** Opening DOCUMENT PASSAGE block **

Tritrichomonas

A unicellular protozoanTritrichomonas Blagburnilives in the cat's large intestine and causes very foul-smelling and persistent diarrhea and flatulence, but sometimes it is completely asymptomatic. Regardless of the time of infection, it is possible for the cat to start showing symptoms at any stage or to remain completely symptom-free, even if the parasite is not eliminated. 

Currently, the only drug proven to work is Ronidazole, which may cause neurological symptoms. However, the symptoms usually go away as soon as the medication ends. Ronidazole is a specially licensed product intended for pigeons (trade name Tricho plus, extempore capsules), which takes some time to obtain and the drug is valuable. It should be given to the cat in capsule form once a day, the capsules are large and usually several pieces should be given.

** Closing DOCUMENT PASSAGE block **

→ REQUIRED ACTIONS
**a)** Print the stretch of the Tritrichomonas passage from "A unicellular protozoanTritrichomonas" through "is not eliminated.".
**b)** According to the Tritrichomonas passage, which drug is currently the only one proven to work?
**c)** Pick up the passage on Tritrichomonas in cats after its last sentence and carry it on.
The records have no connection to the passage about Tritrichomonas.

** Opening SUPPLIED INFORMATION block **

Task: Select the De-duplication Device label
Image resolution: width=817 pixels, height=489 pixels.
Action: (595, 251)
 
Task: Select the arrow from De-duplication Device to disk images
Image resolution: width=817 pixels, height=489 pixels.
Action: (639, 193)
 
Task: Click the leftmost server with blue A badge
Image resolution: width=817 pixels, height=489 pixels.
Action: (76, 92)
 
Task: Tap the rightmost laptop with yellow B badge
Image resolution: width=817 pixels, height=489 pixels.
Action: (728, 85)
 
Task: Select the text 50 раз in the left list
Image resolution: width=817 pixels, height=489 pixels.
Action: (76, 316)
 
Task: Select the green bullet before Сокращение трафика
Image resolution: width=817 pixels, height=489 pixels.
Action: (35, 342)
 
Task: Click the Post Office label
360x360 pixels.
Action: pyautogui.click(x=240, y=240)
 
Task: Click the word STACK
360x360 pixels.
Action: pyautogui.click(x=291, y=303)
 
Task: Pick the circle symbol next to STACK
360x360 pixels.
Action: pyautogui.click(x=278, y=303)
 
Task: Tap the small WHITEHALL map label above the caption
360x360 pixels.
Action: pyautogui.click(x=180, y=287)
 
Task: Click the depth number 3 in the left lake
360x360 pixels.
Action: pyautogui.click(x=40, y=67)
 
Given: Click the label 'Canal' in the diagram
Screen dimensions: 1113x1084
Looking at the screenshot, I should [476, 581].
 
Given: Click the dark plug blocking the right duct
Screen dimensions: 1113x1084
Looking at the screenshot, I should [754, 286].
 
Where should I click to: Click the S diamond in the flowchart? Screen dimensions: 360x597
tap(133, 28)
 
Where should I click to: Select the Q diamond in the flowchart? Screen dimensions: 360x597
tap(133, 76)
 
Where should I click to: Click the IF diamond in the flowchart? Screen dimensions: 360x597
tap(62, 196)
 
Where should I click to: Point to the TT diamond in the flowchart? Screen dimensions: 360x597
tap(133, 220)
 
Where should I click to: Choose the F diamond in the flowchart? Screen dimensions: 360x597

** Closing SUPPLIED INFORMATION block **

→ EXPECTED RESULTS
**a)**
A unicellular protozoanTritrichomonas Blagburnilives in the cat's large intestine and causes very foul-smelling and persistent diarrhea and flatulence, but sometimes it is completely asymptomatic. Regardless of the time of infection, it is possible for the cat to start showing symptoms at any stage or to remain completely symptom-free, even if the parasite is not eliminated.

**b)** Ronidazole

**c)**
Cleanliness of the environment is also important, although Tritrichomonas is a sensitive organism that does not live on dry surfaces for more than half an hour, but in excrement for even days. It is sensitive to both cold and heat, so for example cleaning the environment with a steam cleaner and keeping the litter box clean should prevent re-infection from the intake environment. 
During the treatment, the sand should be changed several times (every time the cat defecates) so that the cat does not get a new infection from the litter box. The cat's diarrhea should gradually ease already during the medication, but since Tritrichomonas can cause considerable destruction in the large intestine, recovery may take some time.  New samples can be taken no earlier than 14 days after medication and it is recommended to test again after six months. 

​Take your pet to the vet if...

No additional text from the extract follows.